Other concerns are that the collider might produce another hypothetical product of quantum physics called strangelets. According to the theory, strangelets could possess a powerful gravitational field that would have the capability of converting Earth into a lifeless hulk.

Another theoretical particle is called a magnetic monopole, a particle that holds a single magnetic charge instead of two. Such particles would tend to pull matter apart because they would be totally out of magnetic balance.

All of this sounds as if it is locked entirely in the field of theoretical quantum physics. But something happened at the CERN site recently that makes us wonder if the world military isn’t watching the experiments with great interest as well.

Authorities arrested a researcher on the site that had ties to Al Qaeda. The man had been working on an experiment in particle physics as a contractor since 2003. The newspaper Le Figaro reported the incident, saying that the man had been in contact with Al Qaeda in the Islamic Maghreb and had suggested several French targets for militant attacks.

Of course CERN issued a statement in which it assured everybody that its research lacks any potential for military applications and that the arrested suspect “had no contact with anything that could have been used for terrorism.”

So what was the link? Was it merely a scientist with political ties to this extremist terrorist organization? It seems more plausible that this person was interested in something going on within the CERN research. And what sounds more military than a multi-billion dollar machine that might have the potential of destroying the world?

So what is the history of CERN and where did all of those $12 billion come from to build the Large Hadron Collider?

The convention that established CERN was signed by 11 participating countries, including the United States, in 1954. It original purpose was a global cooperative study of atomic energy but as more was learned about the atom, this evolved into higher-energy physics that was concerned with the study of interactions between particles found within the atom.
##########
Required tasks:
A) Decide whether each statement agrees with the CERN passage, answering yes or no and quoting the words that settle it: (i) The convention establishing CERN was signed by 11 countries. (ii) A magnetic monopole holds two magnetic charges. (iii) The arrested researcher had worked at the site as a contractor since 2003.
B) According to the CERN passage, which newspaper reported the arrest of the researcher?
The listing that follows has no connection to the CERN passage.
##########
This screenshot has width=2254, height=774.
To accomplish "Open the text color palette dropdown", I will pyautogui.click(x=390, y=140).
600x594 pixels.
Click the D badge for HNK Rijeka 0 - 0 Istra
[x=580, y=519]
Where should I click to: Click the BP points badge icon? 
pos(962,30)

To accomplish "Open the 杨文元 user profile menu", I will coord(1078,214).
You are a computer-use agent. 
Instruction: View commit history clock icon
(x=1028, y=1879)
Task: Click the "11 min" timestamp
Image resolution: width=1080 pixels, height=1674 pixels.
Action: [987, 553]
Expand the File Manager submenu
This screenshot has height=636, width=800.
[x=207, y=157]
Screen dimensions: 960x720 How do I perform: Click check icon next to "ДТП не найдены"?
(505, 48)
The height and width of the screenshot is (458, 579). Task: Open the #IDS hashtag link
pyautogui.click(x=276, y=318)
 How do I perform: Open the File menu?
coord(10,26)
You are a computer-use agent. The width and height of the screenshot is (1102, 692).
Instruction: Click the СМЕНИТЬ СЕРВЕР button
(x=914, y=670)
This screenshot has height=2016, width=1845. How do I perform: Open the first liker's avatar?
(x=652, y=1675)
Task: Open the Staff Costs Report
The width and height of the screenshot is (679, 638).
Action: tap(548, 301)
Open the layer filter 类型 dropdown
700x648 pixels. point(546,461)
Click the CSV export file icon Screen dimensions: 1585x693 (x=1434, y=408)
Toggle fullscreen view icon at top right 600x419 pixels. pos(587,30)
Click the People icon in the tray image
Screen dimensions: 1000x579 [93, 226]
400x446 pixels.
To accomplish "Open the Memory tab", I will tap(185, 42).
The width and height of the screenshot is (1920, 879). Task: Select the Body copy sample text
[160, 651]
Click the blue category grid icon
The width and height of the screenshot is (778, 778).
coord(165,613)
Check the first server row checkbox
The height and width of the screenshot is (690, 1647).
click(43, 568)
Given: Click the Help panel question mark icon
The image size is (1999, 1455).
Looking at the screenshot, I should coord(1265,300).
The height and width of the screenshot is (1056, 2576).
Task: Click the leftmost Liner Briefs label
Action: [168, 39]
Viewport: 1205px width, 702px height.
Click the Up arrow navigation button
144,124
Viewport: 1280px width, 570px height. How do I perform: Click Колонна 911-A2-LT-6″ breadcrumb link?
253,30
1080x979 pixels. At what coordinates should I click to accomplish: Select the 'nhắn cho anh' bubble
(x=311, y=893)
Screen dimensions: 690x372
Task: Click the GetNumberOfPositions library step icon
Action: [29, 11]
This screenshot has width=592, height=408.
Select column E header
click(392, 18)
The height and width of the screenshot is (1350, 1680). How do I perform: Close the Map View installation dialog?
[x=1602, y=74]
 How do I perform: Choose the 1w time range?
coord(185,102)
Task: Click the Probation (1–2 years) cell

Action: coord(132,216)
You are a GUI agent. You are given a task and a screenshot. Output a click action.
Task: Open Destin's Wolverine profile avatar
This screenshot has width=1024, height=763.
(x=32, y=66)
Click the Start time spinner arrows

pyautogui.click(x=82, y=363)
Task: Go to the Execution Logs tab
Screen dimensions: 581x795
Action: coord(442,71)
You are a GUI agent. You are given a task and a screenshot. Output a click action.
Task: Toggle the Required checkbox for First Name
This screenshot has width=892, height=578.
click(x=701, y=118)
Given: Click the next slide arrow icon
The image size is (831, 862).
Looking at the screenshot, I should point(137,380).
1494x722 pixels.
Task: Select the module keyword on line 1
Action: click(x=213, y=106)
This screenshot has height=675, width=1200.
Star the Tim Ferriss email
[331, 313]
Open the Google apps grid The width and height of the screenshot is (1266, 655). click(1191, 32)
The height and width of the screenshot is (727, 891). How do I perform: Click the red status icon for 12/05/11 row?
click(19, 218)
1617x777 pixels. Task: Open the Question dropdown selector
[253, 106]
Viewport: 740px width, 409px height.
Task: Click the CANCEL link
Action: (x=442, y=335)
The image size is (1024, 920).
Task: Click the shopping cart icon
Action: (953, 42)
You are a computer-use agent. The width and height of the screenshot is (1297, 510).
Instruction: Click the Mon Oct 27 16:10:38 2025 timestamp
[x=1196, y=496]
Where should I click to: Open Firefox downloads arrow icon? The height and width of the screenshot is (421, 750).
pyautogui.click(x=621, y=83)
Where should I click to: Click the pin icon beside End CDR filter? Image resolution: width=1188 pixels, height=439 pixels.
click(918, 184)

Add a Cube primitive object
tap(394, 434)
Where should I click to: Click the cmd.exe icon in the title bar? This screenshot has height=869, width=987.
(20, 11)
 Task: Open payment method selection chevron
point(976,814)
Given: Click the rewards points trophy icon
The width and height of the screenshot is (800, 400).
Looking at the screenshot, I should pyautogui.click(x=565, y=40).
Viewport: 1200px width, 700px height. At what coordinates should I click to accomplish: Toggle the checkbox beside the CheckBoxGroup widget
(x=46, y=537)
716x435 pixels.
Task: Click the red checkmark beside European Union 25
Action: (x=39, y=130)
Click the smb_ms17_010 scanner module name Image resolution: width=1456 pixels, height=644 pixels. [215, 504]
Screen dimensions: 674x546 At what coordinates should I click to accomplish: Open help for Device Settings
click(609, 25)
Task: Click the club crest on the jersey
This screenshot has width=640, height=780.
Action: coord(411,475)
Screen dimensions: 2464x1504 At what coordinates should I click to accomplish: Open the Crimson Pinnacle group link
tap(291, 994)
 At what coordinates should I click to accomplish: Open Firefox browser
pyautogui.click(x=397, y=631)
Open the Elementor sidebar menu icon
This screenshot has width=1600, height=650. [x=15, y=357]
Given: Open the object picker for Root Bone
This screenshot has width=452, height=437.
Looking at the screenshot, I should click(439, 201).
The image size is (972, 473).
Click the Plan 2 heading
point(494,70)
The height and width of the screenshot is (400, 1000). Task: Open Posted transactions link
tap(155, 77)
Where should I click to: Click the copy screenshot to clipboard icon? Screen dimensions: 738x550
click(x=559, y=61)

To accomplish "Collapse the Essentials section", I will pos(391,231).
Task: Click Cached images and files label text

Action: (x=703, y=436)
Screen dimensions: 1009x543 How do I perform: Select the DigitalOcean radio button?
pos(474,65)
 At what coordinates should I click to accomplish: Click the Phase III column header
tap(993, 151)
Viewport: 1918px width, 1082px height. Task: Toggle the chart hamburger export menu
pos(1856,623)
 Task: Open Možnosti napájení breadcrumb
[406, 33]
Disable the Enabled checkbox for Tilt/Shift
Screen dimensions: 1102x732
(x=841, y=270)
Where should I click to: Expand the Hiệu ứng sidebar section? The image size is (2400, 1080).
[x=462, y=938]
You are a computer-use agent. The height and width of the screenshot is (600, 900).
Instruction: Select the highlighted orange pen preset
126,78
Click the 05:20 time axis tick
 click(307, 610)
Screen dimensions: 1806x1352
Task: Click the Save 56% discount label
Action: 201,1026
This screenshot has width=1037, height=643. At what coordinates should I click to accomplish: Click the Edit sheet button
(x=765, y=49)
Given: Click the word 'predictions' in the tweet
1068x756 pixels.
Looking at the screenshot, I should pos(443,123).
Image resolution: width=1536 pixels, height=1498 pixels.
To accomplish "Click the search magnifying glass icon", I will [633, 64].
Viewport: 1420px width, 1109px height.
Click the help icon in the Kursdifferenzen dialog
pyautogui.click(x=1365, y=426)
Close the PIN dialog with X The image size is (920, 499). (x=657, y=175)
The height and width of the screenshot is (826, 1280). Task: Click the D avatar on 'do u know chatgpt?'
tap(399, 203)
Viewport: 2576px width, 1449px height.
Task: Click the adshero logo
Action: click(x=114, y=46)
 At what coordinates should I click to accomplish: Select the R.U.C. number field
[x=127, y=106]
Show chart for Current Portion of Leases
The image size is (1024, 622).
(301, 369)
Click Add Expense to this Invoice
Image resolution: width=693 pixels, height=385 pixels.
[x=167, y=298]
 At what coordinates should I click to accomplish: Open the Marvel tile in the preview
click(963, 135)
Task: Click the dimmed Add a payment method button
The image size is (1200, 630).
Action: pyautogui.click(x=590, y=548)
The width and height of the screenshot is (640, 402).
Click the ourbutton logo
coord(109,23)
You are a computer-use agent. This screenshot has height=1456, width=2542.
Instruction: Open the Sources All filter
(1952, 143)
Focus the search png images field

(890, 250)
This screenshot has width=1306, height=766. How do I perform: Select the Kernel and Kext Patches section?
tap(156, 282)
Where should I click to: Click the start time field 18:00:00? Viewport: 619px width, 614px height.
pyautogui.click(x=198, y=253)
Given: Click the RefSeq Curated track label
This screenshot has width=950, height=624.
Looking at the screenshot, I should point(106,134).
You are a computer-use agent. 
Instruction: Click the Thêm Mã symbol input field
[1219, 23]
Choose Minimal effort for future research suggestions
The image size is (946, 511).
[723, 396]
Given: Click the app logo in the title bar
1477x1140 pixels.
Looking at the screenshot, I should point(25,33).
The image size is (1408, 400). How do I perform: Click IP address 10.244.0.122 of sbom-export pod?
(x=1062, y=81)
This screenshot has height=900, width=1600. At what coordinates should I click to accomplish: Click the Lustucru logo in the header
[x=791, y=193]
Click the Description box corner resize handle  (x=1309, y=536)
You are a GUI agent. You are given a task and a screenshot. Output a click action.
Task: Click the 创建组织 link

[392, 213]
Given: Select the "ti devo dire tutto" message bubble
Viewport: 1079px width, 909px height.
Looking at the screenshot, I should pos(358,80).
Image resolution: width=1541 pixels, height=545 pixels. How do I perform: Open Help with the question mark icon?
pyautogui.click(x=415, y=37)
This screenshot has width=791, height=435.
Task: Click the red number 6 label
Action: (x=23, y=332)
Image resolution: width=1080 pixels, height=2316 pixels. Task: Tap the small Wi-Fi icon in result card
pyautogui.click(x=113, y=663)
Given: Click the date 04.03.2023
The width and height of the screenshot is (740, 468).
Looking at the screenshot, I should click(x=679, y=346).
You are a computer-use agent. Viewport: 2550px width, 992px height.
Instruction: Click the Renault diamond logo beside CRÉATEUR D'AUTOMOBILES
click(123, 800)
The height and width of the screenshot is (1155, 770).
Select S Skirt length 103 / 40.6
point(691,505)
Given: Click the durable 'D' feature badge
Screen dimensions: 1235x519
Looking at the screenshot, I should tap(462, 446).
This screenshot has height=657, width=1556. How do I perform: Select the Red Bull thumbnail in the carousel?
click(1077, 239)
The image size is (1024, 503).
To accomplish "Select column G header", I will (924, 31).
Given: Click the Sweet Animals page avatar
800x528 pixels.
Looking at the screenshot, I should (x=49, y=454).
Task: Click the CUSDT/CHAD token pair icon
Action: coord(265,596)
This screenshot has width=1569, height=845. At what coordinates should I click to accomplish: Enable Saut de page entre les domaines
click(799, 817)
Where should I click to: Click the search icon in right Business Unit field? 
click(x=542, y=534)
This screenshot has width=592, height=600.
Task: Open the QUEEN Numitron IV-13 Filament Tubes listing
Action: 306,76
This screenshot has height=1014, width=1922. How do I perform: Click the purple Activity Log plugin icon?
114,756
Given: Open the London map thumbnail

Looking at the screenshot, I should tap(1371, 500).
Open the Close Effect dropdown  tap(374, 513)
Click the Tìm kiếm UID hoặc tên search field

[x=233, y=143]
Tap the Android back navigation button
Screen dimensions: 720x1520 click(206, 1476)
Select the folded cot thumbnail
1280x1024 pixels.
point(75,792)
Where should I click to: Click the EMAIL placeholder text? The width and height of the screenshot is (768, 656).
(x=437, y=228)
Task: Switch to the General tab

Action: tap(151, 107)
##########
Answers to the problems:
A)
(i) Yes: "was signed by 11 participating countries, including the United States, in 1954"
(ii) No: "a particle that holds a single magnetic charge instead of two"
(iii) Yes: "had been working on an experiment in particle physics as a contractor since 2003"

B) Le Figaro